§ ACTIVITY
Print, in exact form, the lines below from the one containing "Select top-left widget position arrow" through the one containing "You are a computer-use agent. This", and omit all others.

§ MATERIAL TO PROCESS

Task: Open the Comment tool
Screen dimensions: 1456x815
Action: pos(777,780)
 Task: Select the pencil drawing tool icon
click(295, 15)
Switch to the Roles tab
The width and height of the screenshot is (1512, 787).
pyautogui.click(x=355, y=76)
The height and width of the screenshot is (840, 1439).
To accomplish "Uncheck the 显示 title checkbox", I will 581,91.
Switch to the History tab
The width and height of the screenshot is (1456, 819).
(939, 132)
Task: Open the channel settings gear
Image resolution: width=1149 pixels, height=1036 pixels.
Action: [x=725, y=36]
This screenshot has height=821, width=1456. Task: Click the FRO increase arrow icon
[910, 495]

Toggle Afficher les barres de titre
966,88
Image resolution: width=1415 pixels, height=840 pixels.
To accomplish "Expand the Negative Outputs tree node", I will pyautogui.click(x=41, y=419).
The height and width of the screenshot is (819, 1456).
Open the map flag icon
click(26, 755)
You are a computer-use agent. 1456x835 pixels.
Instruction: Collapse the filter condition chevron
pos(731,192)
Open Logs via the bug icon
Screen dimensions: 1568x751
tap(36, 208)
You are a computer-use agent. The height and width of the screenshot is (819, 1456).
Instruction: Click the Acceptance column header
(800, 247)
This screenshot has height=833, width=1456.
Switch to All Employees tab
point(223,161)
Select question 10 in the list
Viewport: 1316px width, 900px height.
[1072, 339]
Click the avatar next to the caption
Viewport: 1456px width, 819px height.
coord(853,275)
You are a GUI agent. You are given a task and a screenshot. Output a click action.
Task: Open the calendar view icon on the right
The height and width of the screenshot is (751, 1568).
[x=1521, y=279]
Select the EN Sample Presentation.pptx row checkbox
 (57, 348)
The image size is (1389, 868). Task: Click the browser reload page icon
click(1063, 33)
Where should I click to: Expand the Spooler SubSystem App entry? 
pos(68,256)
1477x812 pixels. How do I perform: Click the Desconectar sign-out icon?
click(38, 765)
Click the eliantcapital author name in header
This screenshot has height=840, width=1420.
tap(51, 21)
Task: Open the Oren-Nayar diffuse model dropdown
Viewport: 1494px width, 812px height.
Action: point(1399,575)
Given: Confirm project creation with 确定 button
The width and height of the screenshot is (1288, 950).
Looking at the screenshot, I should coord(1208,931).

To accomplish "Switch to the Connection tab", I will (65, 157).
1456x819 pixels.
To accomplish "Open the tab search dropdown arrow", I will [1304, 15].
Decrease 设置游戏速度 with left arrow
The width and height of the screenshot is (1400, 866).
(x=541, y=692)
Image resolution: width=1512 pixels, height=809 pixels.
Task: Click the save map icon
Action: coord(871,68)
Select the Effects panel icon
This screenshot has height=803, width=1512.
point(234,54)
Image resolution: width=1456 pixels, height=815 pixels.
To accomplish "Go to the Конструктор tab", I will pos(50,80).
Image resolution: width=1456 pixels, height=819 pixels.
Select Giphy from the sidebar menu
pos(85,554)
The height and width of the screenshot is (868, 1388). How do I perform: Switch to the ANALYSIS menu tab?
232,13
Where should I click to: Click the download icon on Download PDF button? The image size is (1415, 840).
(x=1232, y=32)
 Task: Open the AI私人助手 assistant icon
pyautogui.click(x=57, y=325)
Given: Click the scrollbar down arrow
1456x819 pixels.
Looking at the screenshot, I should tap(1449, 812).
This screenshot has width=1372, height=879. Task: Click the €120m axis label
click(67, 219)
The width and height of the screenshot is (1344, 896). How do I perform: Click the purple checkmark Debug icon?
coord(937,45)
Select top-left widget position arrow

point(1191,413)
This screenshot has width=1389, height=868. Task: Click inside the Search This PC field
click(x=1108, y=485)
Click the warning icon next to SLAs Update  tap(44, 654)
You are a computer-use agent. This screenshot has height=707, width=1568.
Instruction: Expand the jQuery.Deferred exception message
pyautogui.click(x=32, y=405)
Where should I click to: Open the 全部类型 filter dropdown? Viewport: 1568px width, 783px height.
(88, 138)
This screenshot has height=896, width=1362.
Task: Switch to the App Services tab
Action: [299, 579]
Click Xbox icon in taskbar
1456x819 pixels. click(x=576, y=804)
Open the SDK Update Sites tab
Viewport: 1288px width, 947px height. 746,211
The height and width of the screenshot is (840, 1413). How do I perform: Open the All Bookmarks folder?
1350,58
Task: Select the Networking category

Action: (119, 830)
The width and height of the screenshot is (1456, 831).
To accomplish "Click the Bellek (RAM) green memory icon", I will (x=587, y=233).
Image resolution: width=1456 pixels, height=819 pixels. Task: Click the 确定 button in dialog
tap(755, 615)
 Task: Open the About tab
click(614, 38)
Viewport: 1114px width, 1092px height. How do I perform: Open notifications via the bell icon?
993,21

§ RESULT OF THIS TASK
Select top-left widget position arrow

point(1191,413)
This screenshot has width=1389, height=868. Task: Click inside the Search This PC field
click(x=1108, y=485)
Click the warning icon next to SLAs Update  tap(44, 654)
You are a computer-use agent. This screenshot has height=707, width=1568.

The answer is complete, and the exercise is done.